- **YOUR INSTRUCTIONS**
Find each line below containing the word "Task" and copy it.

- **EXERCISE DATA**
== Segment start ==

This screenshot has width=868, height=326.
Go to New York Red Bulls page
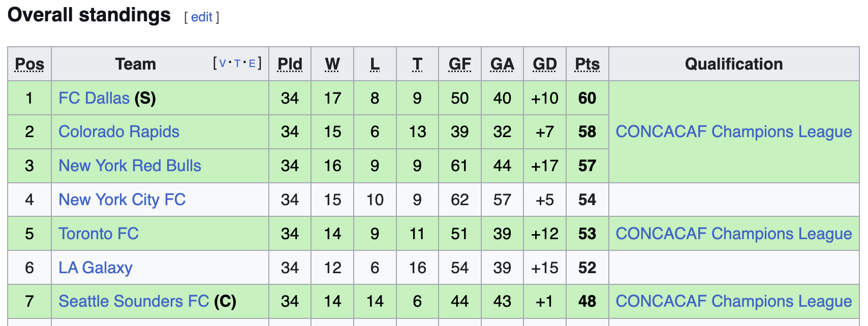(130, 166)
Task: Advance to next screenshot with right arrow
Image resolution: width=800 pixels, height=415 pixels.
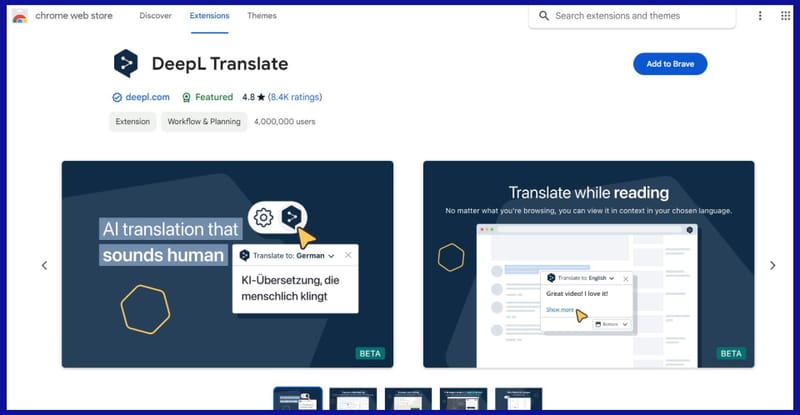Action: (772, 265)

== Segment end ==
== Segment start ==

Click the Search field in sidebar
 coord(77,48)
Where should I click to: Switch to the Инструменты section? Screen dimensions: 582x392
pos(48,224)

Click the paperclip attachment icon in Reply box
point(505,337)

== Segment end ==
== Segment start ==

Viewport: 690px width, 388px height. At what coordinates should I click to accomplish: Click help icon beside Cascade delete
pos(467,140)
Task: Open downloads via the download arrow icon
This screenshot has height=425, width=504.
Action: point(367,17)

== Segment end ==

- **RESULT**
Task: Advance to next screenshot with right arrow
Task: Open downloads via the download arrow icon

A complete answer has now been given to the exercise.